In order to eligible for an Automatic Discharge the following conditions must be met:
  1. It must be a first or second time bankruptcy;
  2. The monthly income and expense statements have been submitted during the period of the bankruptcy. These are budget sheets that must be filled out and submitted at the end of each month;
  3. Two financial counselling sessions must be attended;
  4. The affidavit of earnings must be filled out and signed in front of a Commissioner of Oaths. This is done approximately two months prior to the automatic discharge date. We have commissioners at our office and this can be done either by coming in to the office or with a commissioner of oaths in your local area.
  5. The bankruptcy fees must be paid in full. This would include Surplus Income if required;
  6. Tax information for the year prior to the bankruptcy and the for the year of the bankruptcy must be provided to the Trustee;
  7. No creditors have opposed the discharge;
  8. The above are the basic requirements. In some cases there may be something additional, this will be discussed with you if it applies to your situation.

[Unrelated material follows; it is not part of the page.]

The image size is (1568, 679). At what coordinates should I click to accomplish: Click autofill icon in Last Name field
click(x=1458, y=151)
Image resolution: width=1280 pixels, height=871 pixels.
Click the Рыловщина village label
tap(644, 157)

Not a first or second time bankrupt

If you are not a first or second time bankrupt the above conditions (#2-#8) would still apply. The difference is that you would not be eligible for an automatic discharge after nine months.

In the case of a third time bankruptcy, an application for discharge would be made to the Court for a suspended discharge. Then length of the suspension varies based on the circumstances.

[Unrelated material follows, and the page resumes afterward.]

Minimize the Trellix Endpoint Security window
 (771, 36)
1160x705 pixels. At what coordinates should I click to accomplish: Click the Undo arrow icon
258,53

A third time bankrupt would likely receive a suspension of at least 3-5 years. The circumstances of the bankruptcy and the conduct of the bankrupt would determine the length of the suspension.
What are the requirements to complete a consumer proposal?
Once a proposal is accepted by the creditors and the court the requirements necessary to receive the Full Performance (complete the proposal) are:
  1. The proposal payments are made in full;
  2. Two financial counselling sessions are attended.
  3. Any further terms that may have been written into the proposal have been completed.
What are the requirements for a Division I Proposal
The Division I proposal has similar requirements to a Consumer Proposal for completion. The main difference is that a Division I proposal does not have a requirement for two counselling sessions. Once the payments are made in full and any other additional terms have been completed the Full Performance can be issued.
What happens to Joint Debts or debts that have been cosigned by someone else?
A bankruptcy or a proposal can only deal with your liability for a debt. If there is a second party linked to the debt (by a guarantee, a joint application, a cosigner, a spousal or secondary card being issued on an account, etc.) they will continue to be responsible for the debt. Most debts have what is called joint and several liability. What this means is that each responsible party is responsible for 100% of the debt. The debt will not be divided in two if one party files a bankruptcy or a proposal.
If I change my mind can I cancel my bankruptcy?
You can not cancel a bankruptcy after it has been filed. A bankruptcy can only be annulled for two reasons:
  1. It ought not to have been filed or was filed with the intention of defeating a specific Creditor. This can only be done by the Court. There would need to be evidence presented that proved one of these two allegations;
  2. A proposal is filed to annul the bankruptcy. If your financial circumstances change significantly it is possible to file a proposal to annul your bankruptcy. For example you receive a sizable increase in your income, or you come into a lump sum of money (ie. you win the lottery or receive a large inheritance). You would then need to complete the terms of the proposal. If the proposal wasn’t completed you would be placed back into bankruptcy.